(Stored data entries)
********************

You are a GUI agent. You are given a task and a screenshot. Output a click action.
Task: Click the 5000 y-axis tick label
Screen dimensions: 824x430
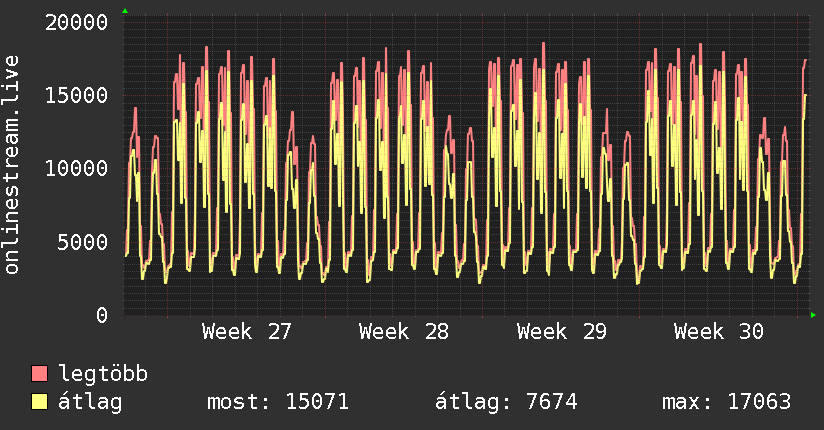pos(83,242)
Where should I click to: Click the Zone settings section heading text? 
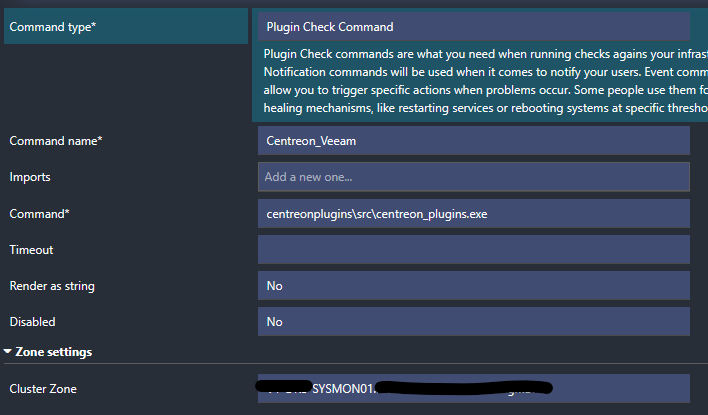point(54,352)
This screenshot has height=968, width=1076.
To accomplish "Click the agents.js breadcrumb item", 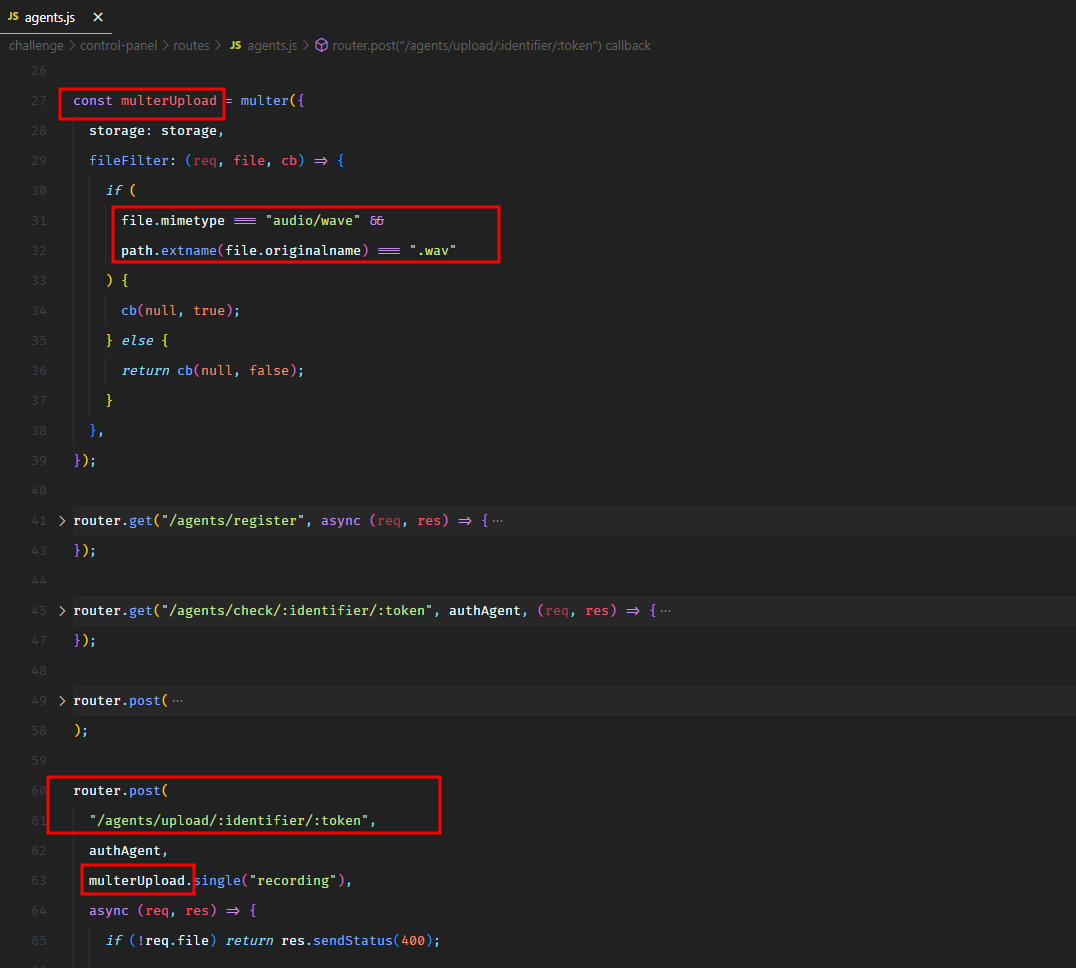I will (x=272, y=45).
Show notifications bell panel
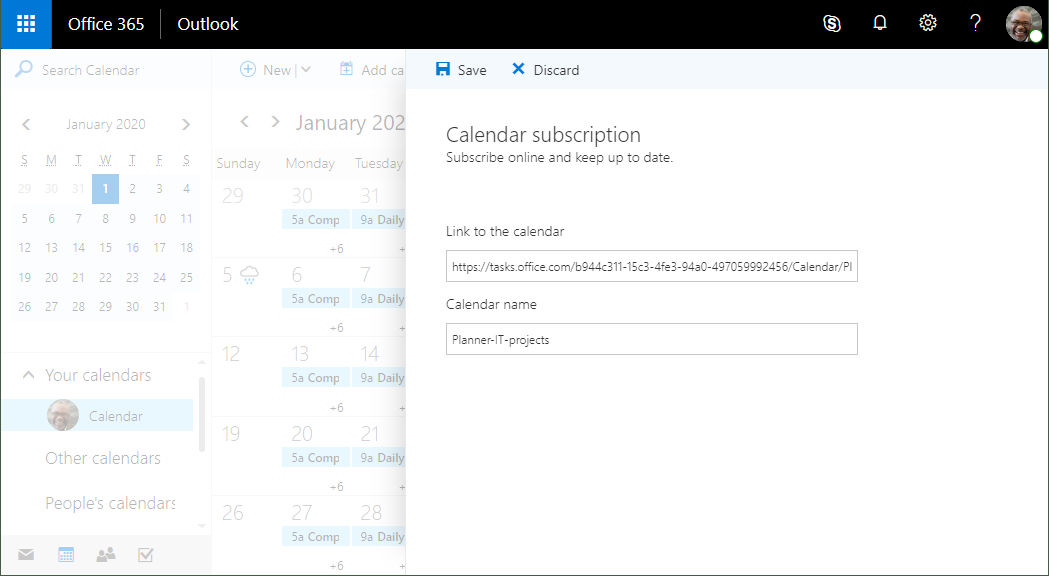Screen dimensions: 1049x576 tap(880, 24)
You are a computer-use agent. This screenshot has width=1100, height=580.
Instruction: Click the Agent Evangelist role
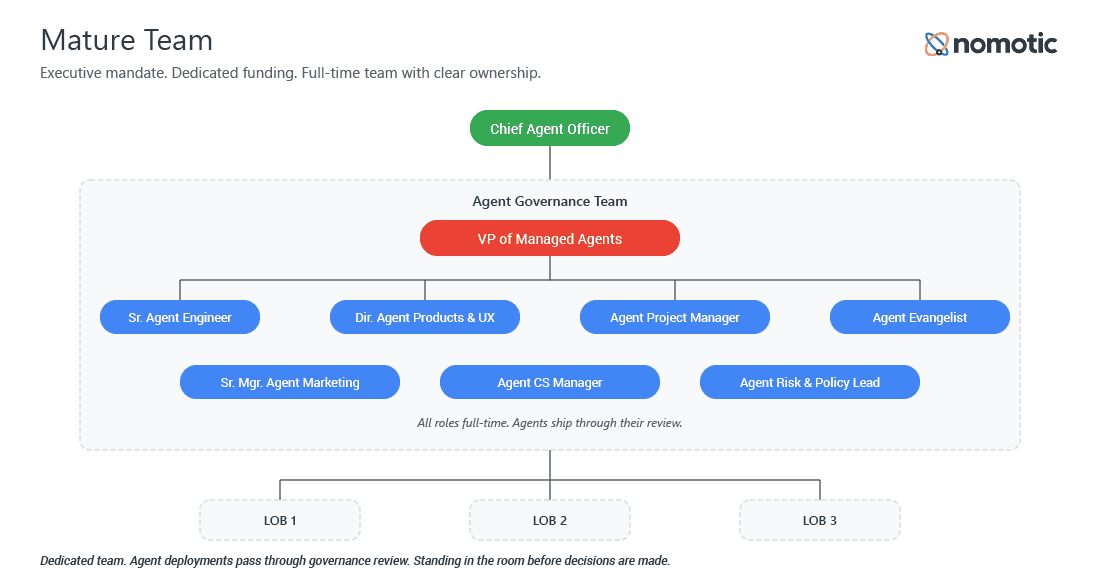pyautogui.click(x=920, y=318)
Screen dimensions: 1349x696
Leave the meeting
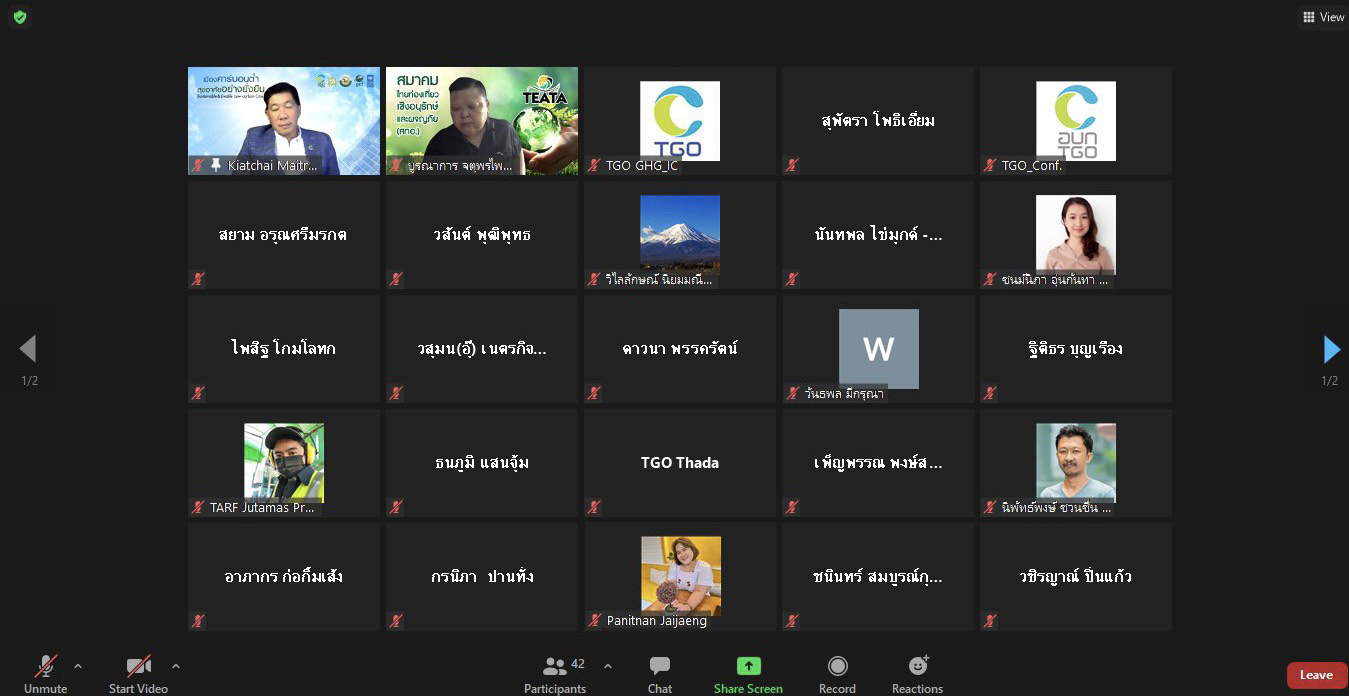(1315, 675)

********************

The response is to contain exactly the lines from the beginning of the data through the line containing "This screenshot has height=968, width=1076.", both ends included, and nothing else; omit the pictures.

You are a GUI agent. You are given a task and a screenshot. Output a click action.
Task: Click the 5000 y-axis tick label
Screen dimensions: 824x430
pos(83,242)
Where should I click to: Click the Zone settings section heading text? 
point(54,352)
This screenshot has height=968, width=1076.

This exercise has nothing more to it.